Data Capital
Some basics about (big) data

Some basics about (big) data

As you may know, individual data points, just for themselves, are more or less meaningless. However, if you have a more extensive collection of such data points, you can derive all sorts of precious information from them. This information you can use to power innovations and enhance decisions.

When it comes to data analysis, we generally differentiate between two kinds of data: quantitative and qualitative data.

Quantitative data describes measurable numerical data.

Examples of quantitative data could be: 5 Euro, 0.4 USD

Qualitative data are things that numerical facts can’t visualize.

Examples of qualitative data could be: Investors fear an economic downturn.
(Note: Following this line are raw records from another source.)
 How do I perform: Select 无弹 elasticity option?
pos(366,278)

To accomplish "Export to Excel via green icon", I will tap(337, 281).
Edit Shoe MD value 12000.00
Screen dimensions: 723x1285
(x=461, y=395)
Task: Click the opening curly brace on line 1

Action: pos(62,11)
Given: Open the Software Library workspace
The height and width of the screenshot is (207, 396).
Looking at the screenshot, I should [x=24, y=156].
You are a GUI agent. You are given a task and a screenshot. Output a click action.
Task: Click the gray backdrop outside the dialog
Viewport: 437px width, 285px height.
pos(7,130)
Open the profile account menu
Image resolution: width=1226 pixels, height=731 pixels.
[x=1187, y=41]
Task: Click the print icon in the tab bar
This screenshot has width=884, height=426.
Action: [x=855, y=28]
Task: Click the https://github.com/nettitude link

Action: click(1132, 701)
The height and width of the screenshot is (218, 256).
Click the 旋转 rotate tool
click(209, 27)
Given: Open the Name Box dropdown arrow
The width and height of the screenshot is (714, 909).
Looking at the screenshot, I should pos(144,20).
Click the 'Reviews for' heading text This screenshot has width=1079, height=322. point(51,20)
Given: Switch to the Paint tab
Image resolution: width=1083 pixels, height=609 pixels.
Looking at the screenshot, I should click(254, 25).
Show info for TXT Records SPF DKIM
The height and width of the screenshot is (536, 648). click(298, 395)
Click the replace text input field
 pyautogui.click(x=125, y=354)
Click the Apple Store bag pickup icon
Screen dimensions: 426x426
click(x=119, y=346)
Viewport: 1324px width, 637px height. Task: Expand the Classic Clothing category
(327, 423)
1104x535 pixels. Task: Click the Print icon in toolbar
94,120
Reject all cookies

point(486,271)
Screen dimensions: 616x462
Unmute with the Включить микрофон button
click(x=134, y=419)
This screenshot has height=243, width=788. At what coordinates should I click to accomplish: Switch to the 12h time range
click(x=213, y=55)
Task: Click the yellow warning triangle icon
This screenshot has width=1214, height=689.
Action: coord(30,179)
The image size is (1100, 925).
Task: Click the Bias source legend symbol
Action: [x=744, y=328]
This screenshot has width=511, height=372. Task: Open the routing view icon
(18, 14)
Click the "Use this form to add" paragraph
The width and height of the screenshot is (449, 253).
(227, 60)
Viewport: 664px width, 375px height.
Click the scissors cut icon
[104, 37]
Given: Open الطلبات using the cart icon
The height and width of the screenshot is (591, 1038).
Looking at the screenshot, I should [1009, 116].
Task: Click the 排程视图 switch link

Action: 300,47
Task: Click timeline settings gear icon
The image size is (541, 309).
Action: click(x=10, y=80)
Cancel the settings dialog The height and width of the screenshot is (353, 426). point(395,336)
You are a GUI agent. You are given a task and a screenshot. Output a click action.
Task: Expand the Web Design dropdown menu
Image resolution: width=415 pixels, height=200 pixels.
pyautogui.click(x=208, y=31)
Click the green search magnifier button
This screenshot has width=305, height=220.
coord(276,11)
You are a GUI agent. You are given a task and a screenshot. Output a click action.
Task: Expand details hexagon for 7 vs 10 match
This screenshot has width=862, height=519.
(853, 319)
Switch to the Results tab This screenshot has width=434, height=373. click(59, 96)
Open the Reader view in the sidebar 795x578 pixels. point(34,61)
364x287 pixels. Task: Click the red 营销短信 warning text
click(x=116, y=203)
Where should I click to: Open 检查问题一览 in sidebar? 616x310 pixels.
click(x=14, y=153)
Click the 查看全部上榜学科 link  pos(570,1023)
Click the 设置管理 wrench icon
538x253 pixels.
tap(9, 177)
Frequently, we use qualitative and quantitative data in a data analysis project.

For example, we calculate a fund’s standard deviation (which essentially reports a fund’s volatility) over a week. (quantitative). Then we ask ourselves which factors could have led to changes in volatility.

Data analytics techniques are generally either descriptive, prescriptive or predictive.

Descriptive: The data is described an understandable manner. E.g. one describes the development of FDI flows to Angola.

Prescriptive: One uses techniques such as machine learning simulations in order to identify the optimal point (recommendations). E.g. One tries to find the best point in time for conducting a survey.

Predictive: One tries to forecast a future outcome by using historical data. E.g. One tries to find out how fund flows will develop in March.